The lower the Kd value the higher the affinity of the protein for the ligand and vice versa. The K d value is
equivalent to the concentration of the ligand at which one-half of the proteins contain bound ligand [3][8]. Affinity
is influenced also by the properties of the solution, like pH, temperature and salt concentration, that may affect
the stable state of the proteins and ligands and hence also their interaction and by the presence of other
macromolecules that causes macromolecular crowding.
Functions
Protein-ligand complexes can be found in almost any cellular process. Binding of a ligand causes a conformational change
in the protein and often also in the ligand.

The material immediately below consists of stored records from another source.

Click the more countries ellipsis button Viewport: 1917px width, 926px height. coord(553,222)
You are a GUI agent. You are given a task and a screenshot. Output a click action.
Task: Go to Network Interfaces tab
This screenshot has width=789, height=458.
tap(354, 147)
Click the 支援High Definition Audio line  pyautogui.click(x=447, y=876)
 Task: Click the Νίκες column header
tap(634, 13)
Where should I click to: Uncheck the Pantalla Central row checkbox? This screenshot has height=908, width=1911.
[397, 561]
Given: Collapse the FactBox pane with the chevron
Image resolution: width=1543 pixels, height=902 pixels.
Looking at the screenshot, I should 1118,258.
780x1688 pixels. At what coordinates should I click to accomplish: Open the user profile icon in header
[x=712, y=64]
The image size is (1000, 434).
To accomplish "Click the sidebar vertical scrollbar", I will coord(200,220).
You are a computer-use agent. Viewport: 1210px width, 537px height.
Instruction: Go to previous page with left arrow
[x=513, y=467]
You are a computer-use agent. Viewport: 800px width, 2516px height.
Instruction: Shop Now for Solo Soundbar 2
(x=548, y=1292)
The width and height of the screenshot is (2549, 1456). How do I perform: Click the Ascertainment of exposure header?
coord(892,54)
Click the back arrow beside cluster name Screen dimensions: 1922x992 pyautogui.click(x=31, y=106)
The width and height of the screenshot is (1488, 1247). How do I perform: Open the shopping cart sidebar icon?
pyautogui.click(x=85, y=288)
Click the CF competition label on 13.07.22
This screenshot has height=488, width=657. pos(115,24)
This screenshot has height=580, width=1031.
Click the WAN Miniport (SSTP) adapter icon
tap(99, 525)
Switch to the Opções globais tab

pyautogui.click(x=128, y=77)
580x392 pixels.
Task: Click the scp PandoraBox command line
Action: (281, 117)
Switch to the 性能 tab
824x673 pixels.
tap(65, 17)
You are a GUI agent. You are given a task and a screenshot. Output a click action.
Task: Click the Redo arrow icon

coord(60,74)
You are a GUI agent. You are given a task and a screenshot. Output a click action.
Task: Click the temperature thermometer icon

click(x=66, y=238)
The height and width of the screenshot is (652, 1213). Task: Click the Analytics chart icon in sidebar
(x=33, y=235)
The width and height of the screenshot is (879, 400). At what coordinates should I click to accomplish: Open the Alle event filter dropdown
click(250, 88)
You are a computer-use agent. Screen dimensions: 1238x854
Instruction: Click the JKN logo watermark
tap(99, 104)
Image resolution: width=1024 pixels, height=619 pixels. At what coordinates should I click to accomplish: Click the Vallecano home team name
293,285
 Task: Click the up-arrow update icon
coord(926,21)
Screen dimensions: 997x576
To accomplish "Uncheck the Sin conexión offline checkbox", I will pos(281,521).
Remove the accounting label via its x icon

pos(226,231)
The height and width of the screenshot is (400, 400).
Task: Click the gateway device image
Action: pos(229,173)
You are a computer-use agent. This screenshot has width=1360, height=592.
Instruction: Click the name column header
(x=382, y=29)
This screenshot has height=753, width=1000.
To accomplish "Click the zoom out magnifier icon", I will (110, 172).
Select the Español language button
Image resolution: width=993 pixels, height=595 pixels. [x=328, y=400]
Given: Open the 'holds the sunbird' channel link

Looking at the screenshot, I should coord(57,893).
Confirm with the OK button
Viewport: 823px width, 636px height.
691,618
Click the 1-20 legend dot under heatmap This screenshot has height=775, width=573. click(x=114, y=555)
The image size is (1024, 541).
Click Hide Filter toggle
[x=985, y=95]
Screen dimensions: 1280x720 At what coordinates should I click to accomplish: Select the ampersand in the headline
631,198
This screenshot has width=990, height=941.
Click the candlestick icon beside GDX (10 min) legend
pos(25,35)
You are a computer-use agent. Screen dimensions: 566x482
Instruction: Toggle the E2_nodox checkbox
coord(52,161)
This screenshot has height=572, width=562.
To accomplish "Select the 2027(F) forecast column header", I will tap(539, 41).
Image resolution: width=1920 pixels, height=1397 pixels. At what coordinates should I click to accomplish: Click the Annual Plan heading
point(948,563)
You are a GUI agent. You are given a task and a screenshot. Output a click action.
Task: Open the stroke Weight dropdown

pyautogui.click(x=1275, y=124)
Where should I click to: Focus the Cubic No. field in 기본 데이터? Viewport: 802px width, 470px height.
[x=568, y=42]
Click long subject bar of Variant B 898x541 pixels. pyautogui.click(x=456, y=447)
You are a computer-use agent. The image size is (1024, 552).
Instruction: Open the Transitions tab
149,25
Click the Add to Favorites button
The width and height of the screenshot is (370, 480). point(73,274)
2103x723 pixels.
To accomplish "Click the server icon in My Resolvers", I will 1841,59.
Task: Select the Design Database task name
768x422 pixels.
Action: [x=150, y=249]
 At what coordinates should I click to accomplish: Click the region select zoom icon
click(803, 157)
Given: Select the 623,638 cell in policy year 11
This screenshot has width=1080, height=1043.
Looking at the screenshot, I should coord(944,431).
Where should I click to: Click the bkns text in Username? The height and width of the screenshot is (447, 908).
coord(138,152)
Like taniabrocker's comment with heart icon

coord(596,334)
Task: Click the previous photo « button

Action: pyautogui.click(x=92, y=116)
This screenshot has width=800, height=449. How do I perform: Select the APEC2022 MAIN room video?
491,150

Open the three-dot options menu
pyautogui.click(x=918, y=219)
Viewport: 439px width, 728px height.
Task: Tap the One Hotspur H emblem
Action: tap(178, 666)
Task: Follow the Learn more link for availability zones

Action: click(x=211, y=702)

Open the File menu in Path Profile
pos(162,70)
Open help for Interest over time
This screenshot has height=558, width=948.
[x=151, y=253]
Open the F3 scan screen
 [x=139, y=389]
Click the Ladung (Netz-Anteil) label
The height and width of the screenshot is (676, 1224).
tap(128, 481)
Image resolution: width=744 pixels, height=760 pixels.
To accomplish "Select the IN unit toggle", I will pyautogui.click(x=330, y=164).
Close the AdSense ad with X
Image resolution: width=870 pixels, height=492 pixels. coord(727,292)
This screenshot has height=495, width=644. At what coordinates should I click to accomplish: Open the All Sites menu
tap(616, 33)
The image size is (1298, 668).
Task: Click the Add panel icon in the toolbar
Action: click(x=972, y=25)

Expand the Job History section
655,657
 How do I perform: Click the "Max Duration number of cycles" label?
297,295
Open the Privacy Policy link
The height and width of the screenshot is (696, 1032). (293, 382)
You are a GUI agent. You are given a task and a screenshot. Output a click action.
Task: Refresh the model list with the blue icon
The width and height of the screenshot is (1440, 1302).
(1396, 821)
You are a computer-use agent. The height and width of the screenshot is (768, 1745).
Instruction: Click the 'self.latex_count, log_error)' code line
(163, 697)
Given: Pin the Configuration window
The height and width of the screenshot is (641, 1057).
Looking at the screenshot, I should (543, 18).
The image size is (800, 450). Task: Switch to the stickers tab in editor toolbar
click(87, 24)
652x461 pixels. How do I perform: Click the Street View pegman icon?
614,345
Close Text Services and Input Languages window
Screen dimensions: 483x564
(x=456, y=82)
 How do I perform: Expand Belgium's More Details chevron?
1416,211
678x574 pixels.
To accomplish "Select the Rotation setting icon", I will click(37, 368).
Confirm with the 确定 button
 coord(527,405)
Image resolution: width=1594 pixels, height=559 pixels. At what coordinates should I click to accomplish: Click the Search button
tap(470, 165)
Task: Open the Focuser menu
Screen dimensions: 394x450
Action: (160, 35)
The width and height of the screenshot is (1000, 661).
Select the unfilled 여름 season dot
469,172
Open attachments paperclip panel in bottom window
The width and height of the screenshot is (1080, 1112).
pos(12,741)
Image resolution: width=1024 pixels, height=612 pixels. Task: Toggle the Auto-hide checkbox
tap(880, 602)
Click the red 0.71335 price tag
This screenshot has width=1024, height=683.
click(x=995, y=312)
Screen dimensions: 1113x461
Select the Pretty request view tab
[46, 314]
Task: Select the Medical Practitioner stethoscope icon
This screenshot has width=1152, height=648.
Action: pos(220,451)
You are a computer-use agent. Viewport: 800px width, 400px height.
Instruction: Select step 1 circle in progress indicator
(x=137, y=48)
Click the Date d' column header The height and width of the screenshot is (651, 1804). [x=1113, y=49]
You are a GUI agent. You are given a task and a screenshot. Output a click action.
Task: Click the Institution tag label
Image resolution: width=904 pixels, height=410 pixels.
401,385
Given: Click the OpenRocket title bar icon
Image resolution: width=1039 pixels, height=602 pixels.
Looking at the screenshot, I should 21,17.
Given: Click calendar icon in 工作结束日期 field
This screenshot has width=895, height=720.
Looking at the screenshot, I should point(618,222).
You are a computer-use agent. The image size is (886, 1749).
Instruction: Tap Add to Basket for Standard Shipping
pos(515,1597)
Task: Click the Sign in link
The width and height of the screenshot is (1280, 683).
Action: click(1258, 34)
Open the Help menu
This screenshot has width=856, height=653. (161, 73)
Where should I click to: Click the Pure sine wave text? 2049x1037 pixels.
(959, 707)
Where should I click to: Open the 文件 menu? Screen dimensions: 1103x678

This change initiates a sequence of events leading to different cellular functions.

The complexes are formed by different molecules like macromolecules as in protein complexes, protein DNA or protein
RNA complexes as well as by proteins that bind smaller molecules like peptides, lipids, carbohydrates, small nucleic acids.
They may have various functions within the cell:

• catalysis of chemical reactions (enzyme-substrate),

• defense of the organism through the immune system (antibodies antigen complexes),
• signal transduction (receptor-ligand complexes) that consists of a transmembrane receptor that upon binding the
ligand activates an intracellular cascade.
• Lipophilic hormonal receptor complexes can pass the nuclear membrane where transcription may be regulated.